I would say that the three newest important risk factors are nutritional status, cardiovascular disease, and high stress.
Redwood: How does stress affect the brain and alter its function over time?
Khalsa: It has been shown, first in animal studies and then with humans, that those with the highest cortisol levels have memory loss. The way it works is that the adrenal glands release a chemical called cortisol, which is toxic to the memory center of the brain known as the hippocampus. It's rather like battery acid in the memory centers of the brain. It initially produces explicit memory loss, where an individual loses the ability to recall previously learned information. It works in three ways. One is that cortisol blocks the uptake of glucose to the brain cells, which are totally dependent of glucose. Another is by blocking the neurotransmitters, the chemicals that cause the message to go from one cell to another. The third thing is that, just like an injury anywhere else, the brain cell will swell up, and after that it will shrink and die. Brain cells can be at varying states of health and illness, depending on what the individual does.
Redwood: What can people do to minimize stress?
Khalsa: The number one thing we can do to help our brains and to limit the effects of stress is to meditate, or to do other kinds of relaxation techniques. Guided imagery, getting a massage. The best thing is a regular morning practice of meditation, because it has been found that cortisol levels are high in the morning.
Redwood: Do you recommend a particular type of meditation, or do you feel that a number of types can be of value?
Khalsa: Many things can be of value. A person can read the Bible and say prayers. Or, there is Transcendental Meditation and sitting Zen meditation. In my experience it depends on the person's own inclination. The methods I've mentioned are the more "yin" techniques, or relaxing techniques. There are also more energizing techniques that I mention in my book, which come from the lineage of kundalini yoga, as taught by Yogi Bhajan. These are much more stimulating to the brain, and I consider them to be the most powerful techniques. They are more rapid-acting. They don't take years to take effect; the effects can often be felt in a couple of sessions. But any technique will work as long as you are carving out space for yourself, rather than jumping into the stress of the day by watching CNN and grabbing a newspaper, having a cup of coffee and jumping into your car, driving on the freeway and getting back into the stress-work cycle. So, contrary to what you hear on TV, the best part of waking up is not "Folgers in your cup." It's meditation.

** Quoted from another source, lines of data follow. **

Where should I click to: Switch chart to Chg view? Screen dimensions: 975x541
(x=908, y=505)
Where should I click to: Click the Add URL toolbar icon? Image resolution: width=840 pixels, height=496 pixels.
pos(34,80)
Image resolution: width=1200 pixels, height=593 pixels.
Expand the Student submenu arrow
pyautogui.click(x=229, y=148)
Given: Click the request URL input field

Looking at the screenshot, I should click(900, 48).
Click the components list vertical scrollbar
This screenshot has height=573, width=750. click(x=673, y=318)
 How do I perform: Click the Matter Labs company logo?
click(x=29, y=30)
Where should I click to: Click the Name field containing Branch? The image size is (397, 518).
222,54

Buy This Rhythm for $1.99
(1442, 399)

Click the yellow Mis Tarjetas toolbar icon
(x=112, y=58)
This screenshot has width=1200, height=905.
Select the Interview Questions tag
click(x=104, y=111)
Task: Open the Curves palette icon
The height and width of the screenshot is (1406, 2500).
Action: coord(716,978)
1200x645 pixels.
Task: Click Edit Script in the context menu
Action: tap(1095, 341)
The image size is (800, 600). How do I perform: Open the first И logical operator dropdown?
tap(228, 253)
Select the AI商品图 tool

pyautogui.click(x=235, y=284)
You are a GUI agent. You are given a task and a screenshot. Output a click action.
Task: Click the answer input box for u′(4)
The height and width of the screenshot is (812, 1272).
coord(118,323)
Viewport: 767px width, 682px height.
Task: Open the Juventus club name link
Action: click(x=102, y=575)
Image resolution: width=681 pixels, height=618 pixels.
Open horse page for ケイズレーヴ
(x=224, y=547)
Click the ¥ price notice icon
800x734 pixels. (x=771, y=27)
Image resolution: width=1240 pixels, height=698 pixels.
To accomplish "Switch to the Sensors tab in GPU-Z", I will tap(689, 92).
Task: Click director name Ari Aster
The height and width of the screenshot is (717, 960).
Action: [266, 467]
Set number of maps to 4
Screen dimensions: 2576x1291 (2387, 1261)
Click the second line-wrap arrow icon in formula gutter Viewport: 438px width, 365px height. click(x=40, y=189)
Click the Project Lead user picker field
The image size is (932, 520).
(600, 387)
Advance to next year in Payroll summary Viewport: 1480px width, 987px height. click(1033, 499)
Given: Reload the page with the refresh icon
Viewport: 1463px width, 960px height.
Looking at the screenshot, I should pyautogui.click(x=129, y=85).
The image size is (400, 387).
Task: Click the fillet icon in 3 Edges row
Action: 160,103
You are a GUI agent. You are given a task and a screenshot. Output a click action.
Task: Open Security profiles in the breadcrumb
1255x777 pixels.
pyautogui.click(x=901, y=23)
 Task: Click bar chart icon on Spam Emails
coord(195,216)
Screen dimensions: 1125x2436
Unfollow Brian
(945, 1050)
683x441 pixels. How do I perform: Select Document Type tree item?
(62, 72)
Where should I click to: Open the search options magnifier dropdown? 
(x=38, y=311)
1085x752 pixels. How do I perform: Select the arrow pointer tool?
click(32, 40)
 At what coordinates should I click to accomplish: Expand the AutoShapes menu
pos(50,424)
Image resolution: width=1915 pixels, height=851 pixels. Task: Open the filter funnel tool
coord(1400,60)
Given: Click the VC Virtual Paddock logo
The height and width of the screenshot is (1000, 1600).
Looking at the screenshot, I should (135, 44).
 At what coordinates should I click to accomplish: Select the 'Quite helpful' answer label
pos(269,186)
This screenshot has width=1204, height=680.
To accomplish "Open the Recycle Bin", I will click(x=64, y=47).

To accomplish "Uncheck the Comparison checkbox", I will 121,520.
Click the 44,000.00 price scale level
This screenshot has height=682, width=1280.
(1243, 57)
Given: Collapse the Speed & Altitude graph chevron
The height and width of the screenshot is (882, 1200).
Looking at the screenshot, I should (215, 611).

Redwood: You tell a number of stories in Brain Longevity about patients you were able to help after other doctors had led them to believe they had to resign themselves to a life of significantly diminished mental capacity. I'm wondering if you could briefly recount a story or two.
Khalsa: Let me tell you about three recent cases. One is a man from Southern California, 78, a retired real estate agent, who started to have memory loss and became depressed about it. He went to a doctor at a large medical center. The doctor took out her prescription pad and wrote on it, "Alzheimer's Disease." She gave it to him, offered him no therapy and had his driver's license taken away. Obviously, he became very despondent over this. He somehow heard of me -- I'm not sure whether he read my book or read about me in a magazine. Anyway, he came to Tucson to consult with me. I was not convinced that he had Alzheimer's; I thought he might have severe age-associated memory loss. Whatever it was, he went on a program and started experiencing positive improvement right away. A year later he came to a medical meeting that was open to the public, and was interviewed by the media there. He said, "I may have had Alzheimer's Disease. If I did, I don't have it any more. I'm not perfect, but there is tremendous progress." So it's just not true that nothing can be done. He illustrates that.